# [Work request]
State how many lines of the entries hold the string "Sufllaqe", and nothing more.

# [The data]
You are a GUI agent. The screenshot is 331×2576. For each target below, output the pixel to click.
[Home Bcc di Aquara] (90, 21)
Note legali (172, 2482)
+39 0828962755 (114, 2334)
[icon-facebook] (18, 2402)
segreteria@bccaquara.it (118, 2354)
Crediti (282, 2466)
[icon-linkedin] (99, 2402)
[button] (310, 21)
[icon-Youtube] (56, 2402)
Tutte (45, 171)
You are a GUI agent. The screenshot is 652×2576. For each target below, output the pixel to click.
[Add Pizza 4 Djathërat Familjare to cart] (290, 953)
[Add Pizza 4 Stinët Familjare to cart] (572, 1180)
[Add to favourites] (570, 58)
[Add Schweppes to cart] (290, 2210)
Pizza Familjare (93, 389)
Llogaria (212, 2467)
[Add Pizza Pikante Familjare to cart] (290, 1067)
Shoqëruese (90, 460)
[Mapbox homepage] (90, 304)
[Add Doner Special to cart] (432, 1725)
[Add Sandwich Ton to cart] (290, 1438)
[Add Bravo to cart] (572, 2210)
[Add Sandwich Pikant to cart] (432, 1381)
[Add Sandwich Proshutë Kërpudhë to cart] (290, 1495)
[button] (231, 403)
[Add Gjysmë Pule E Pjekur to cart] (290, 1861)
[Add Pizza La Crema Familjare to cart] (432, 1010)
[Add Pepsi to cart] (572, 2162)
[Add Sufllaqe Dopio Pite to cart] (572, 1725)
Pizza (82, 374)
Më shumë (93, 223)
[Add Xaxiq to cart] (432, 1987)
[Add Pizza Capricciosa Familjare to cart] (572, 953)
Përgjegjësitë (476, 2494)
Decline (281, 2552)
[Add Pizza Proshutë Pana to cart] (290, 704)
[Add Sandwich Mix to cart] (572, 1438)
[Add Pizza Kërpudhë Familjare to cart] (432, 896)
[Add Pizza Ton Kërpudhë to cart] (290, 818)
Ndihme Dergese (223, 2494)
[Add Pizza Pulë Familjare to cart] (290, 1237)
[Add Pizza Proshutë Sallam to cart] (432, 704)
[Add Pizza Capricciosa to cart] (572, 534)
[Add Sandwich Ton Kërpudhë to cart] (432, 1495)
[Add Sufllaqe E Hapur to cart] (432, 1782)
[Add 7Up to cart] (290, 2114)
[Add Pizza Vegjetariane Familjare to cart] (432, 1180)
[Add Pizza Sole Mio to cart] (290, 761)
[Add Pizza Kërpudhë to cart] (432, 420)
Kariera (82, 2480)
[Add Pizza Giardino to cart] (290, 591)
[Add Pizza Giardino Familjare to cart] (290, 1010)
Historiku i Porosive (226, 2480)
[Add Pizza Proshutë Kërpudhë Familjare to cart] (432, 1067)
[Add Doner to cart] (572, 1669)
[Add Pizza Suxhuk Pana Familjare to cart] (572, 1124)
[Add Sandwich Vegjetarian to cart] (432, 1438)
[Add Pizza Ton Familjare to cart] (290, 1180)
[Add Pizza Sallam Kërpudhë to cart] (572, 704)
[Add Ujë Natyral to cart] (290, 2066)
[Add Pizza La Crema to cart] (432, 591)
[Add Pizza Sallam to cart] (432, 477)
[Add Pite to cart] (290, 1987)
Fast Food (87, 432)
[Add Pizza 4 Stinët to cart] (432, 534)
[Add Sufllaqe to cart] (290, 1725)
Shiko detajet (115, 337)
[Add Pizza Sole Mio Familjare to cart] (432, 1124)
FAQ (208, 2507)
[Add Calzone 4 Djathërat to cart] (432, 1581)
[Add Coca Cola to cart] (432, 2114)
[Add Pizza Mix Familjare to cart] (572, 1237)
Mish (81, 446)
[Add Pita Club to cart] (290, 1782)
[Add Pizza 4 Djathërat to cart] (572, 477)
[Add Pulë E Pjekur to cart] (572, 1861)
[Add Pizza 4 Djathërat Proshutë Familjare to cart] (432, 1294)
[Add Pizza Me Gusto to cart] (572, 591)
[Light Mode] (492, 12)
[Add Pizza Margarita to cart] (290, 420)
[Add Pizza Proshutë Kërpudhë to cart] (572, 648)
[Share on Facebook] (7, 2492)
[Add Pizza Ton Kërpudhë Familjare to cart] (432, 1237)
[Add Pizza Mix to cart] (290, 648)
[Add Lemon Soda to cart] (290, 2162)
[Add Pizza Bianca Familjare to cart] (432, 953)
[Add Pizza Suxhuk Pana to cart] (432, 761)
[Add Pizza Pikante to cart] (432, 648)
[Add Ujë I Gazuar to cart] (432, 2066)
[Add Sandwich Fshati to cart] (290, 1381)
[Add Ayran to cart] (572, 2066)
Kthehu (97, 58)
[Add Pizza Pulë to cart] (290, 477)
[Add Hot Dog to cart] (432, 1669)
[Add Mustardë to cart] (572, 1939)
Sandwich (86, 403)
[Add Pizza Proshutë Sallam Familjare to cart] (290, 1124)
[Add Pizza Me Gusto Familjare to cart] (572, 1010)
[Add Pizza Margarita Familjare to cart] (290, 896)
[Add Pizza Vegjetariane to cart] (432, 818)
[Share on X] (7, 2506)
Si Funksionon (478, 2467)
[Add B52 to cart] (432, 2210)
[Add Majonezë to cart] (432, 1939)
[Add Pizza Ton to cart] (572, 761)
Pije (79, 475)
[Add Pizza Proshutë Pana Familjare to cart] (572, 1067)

# [Problem solution]
3